氯沙坦对大鼠慢性心力衰竭的干预作用

目的 通过氯沙坦对慢性心力衰竭(慢性心衰)干预，研究慢性心衰时心肌细胞凋亡变化的原因及其机制，为慢性心衰的治疗提供理论依据。 方法 采用阿霉素制作慢性心衰大鼠模型，以氯沙坦为干预剂，采用透射电镜、免疫组织化学、RT-PCR及原位缺口末端标记法(TUNEL)对心肌细胞凋亡的形态和凋亡蛋白Bax、Bcl-2及通路蛋白细胞外信号调节激酶（ERK1）、氨基末端激酶（JNK1）和促分裂原活化蛋白激酶（P38MAPK）的mRNA表达变化进行研究。 结果 氯沙坦治疗后，与心衰组动物相比，心肌细胞的超微结构明显好转；凋亡指数明显降低（P <0.01）；Bcl-2的含量明显升高而Bax的含量显著下降（Bcl-2 χ² =6.81、P =0.0074；Bax χ² =66149、P =0.0078，均P <0.01）；ERK1mRNA表达明显增加而JNK1mRNA表达则显著下降（ｑ =15.3514，P <0.01；ｑ =22.0156，P <0.01）。 结论 氯沙坦对慢性心衰的干预作用与ERK1和JNK1途径密切相关，而p38MAPK途径与此过程相关性不大。

Losartan intervenes chronic heart failure of rats

Objective To study the reasons and mechanism of cardiomyocyte apoptosis in chronic heart failure by using Losartan and to provide a theoretical basis for the treatment of chronic heart failure. Methods The models of chronic heart failure were produced by injecting Adriamycin and Losartan as intervention agents, the expression of apoptotic protein Bax, Bcl-2 and channel protein ERK1, JNK1 and P38MAPK were detected by immunohistochemistry and RT-PCR.Cardiomyocyte apoptosis and myocardial ultrastructure are detected by transmission electron microscopy and TUNEL staining.Results Compared with the model group of heart failure, after Losartan treatment, the ultra structure of myocardial cells were significantly improved, Apoptosis index was decreased significantly (P <0.01), The level of Bax and JNK1 decreased (Bax χ~2=6.6149, P=0.0078; JNK1 q=22.0156,P<0.01).
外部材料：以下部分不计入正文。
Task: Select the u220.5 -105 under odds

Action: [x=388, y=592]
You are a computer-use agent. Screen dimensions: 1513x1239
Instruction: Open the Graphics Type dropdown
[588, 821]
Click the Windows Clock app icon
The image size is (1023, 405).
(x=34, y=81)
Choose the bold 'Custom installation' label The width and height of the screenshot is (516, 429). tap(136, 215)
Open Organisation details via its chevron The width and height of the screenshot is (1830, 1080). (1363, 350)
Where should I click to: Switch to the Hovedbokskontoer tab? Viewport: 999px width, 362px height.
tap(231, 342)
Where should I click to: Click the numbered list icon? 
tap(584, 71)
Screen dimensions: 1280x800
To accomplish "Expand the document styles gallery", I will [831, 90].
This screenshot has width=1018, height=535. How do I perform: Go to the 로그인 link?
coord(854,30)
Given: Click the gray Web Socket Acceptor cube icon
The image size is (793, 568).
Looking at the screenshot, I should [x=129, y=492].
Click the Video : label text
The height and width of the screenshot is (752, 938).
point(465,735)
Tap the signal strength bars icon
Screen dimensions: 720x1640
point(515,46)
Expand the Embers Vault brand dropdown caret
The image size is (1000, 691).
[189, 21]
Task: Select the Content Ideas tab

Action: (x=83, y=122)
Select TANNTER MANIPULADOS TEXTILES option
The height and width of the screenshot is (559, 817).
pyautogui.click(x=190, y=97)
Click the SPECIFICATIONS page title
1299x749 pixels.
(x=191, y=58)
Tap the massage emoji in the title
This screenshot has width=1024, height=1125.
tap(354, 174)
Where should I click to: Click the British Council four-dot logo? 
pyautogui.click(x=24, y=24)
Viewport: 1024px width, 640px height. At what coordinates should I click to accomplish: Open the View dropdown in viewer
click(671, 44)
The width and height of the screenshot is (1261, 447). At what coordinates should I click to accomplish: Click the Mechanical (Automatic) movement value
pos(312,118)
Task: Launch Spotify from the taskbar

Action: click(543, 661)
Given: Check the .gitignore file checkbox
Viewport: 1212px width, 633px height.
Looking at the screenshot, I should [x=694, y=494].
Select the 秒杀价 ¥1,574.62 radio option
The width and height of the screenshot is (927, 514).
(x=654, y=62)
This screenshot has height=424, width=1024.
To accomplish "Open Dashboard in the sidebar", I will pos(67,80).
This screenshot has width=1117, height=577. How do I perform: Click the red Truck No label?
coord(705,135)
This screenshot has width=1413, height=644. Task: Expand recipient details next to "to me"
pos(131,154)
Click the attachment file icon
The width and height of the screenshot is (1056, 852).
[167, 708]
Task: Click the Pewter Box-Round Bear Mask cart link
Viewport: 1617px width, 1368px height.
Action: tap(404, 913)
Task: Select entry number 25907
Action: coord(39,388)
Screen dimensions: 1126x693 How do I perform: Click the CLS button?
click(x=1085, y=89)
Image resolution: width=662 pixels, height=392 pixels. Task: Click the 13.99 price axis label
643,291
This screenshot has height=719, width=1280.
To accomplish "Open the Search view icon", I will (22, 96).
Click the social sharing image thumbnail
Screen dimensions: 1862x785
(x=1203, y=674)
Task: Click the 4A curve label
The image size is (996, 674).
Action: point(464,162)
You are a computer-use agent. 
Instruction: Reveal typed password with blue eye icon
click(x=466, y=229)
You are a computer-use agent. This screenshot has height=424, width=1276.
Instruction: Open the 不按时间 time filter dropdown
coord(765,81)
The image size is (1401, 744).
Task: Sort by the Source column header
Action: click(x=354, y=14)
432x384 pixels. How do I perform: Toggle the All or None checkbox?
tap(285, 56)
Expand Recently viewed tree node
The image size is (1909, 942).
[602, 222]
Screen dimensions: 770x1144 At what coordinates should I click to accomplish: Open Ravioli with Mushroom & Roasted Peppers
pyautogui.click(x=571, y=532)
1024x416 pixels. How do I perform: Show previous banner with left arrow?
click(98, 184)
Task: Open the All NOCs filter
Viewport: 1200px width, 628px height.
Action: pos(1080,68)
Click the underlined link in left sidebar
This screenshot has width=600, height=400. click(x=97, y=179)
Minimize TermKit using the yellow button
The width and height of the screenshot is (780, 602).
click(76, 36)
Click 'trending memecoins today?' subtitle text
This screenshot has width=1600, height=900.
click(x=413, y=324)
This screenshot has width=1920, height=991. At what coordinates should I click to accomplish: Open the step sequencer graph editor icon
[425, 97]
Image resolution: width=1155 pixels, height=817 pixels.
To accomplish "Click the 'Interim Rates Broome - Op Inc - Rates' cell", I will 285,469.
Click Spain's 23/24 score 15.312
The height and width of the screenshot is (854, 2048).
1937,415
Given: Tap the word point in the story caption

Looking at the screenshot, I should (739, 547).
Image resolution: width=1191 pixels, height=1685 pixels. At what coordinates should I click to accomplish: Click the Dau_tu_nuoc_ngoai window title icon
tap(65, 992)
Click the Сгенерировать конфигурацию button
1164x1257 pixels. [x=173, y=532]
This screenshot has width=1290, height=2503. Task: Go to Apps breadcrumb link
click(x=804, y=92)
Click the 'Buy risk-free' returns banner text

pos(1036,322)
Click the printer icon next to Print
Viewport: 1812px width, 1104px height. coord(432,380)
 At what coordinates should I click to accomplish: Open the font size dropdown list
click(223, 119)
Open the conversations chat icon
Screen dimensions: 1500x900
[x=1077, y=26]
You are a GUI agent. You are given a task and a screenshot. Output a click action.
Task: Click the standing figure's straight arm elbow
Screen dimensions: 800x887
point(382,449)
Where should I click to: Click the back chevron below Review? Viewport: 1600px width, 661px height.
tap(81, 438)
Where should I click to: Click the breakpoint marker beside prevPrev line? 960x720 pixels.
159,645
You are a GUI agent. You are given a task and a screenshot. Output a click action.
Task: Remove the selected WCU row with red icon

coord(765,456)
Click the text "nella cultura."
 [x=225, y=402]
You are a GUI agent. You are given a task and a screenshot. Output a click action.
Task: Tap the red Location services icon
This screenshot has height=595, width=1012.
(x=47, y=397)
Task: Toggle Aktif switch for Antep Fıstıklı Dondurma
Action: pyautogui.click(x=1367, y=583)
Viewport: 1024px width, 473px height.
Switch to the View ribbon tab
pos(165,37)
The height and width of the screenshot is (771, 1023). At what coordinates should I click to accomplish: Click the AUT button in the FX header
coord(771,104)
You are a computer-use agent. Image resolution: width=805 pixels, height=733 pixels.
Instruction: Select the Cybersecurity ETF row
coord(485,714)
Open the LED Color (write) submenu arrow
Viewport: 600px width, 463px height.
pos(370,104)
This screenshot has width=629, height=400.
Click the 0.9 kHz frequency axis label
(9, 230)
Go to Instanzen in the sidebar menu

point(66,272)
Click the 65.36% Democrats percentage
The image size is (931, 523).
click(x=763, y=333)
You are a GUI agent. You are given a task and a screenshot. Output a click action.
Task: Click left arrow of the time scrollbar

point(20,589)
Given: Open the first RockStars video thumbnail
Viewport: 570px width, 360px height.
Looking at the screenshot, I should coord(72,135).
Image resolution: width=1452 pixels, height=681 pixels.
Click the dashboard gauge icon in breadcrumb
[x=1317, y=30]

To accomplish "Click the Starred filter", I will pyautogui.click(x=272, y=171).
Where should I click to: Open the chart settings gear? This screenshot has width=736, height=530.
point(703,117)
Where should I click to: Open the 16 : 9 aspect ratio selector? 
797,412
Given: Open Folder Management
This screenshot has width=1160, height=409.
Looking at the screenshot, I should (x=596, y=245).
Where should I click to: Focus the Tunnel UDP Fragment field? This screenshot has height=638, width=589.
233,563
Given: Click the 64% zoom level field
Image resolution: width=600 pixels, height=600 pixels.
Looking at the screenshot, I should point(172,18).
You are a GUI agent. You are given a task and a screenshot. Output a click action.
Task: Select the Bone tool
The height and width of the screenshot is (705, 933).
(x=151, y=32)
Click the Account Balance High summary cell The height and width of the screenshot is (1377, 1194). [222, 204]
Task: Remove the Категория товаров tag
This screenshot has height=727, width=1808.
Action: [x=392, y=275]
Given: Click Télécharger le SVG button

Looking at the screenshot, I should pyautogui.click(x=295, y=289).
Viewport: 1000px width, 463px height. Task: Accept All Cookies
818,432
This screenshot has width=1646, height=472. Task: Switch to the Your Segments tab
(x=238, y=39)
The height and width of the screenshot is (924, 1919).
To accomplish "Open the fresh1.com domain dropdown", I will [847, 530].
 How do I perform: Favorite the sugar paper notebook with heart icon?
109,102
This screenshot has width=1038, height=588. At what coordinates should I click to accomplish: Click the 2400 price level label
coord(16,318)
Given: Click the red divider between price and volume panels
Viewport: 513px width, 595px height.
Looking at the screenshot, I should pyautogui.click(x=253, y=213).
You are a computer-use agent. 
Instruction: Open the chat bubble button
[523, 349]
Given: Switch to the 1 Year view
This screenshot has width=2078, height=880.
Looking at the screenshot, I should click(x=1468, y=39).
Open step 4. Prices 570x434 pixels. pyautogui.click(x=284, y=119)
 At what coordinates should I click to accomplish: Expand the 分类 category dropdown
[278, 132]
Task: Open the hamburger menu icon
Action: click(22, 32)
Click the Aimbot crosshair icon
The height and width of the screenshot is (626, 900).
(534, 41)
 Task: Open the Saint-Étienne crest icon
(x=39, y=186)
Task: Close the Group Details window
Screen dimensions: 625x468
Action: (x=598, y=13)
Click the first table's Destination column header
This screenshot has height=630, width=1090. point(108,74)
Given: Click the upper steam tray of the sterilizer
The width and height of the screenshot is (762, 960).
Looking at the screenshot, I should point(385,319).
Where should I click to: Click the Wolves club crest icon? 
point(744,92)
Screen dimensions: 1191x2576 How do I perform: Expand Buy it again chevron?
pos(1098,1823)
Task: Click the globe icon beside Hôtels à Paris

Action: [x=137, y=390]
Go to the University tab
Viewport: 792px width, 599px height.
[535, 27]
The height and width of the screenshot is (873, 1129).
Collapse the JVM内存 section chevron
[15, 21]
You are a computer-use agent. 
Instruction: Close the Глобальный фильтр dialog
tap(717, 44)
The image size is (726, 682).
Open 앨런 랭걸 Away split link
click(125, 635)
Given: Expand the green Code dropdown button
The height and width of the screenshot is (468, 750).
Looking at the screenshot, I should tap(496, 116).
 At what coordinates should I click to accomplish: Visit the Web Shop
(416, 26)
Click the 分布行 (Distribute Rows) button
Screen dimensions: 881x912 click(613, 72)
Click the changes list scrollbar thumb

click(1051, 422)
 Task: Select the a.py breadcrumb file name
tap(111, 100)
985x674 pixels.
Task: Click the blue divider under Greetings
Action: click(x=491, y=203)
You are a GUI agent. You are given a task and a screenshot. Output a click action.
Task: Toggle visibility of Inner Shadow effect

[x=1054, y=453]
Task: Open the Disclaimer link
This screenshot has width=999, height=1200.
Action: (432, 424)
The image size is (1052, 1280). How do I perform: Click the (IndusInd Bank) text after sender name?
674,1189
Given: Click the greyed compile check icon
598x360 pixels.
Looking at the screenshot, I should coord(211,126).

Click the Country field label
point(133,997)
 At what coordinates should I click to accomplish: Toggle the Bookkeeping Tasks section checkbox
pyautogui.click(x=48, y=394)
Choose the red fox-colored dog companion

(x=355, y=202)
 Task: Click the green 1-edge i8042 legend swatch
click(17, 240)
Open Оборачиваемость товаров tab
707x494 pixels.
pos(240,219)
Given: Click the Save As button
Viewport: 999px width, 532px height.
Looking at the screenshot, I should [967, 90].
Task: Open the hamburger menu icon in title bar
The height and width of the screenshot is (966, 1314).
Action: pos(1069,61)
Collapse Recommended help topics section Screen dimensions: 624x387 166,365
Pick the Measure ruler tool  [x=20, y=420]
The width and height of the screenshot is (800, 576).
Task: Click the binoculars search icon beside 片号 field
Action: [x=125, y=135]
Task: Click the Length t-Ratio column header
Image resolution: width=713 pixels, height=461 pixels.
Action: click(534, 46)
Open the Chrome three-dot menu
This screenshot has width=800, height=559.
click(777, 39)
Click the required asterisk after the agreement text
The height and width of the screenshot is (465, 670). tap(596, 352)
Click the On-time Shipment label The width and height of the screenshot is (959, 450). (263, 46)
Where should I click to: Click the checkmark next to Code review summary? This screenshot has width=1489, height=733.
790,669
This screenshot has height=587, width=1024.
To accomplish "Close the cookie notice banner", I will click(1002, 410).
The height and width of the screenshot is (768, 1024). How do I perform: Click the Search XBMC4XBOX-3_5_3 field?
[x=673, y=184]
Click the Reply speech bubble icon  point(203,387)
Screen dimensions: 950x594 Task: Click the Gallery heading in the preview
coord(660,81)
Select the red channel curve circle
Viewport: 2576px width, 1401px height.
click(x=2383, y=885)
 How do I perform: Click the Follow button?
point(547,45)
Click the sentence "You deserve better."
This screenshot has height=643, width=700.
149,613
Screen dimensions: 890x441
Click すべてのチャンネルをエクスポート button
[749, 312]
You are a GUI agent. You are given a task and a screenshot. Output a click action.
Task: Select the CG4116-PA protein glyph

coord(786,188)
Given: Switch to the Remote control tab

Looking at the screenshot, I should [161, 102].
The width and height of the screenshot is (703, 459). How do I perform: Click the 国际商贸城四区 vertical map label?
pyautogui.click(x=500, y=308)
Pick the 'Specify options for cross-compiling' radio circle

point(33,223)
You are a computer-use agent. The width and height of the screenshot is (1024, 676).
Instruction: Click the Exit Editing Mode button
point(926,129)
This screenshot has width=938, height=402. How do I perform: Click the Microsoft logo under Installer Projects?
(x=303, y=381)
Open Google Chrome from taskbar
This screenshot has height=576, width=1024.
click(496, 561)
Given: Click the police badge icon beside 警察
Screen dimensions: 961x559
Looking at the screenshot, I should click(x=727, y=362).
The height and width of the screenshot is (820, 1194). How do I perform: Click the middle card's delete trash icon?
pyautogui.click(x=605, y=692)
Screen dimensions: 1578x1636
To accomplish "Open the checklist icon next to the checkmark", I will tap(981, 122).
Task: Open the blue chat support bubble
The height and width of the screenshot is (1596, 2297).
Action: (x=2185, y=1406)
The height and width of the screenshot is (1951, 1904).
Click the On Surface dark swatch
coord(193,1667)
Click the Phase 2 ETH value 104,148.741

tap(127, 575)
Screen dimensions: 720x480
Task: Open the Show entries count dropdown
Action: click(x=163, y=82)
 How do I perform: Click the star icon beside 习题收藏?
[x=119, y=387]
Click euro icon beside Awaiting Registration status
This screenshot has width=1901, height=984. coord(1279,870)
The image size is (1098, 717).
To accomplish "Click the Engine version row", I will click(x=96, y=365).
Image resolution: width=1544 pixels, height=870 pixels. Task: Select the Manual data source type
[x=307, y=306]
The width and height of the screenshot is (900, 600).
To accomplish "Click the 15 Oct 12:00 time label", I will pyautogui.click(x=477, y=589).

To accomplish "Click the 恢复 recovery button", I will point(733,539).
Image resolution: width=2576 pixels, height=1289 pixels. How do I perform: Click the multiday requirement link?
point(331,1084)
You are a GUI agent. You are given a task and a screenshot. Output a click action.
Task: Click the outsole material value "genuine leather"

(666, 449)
However, the expressions of ERK1 and Bcl-2 were significantly increased (ERK1 q=15.3514,P<0.01;Bcl-2 χ~2=6.81,P=0.0074).Conclusion The effect of Losartan on chronic heart failure is related closely with the pathway of ERK1 and JNK1, and no p38 MAPK pathway.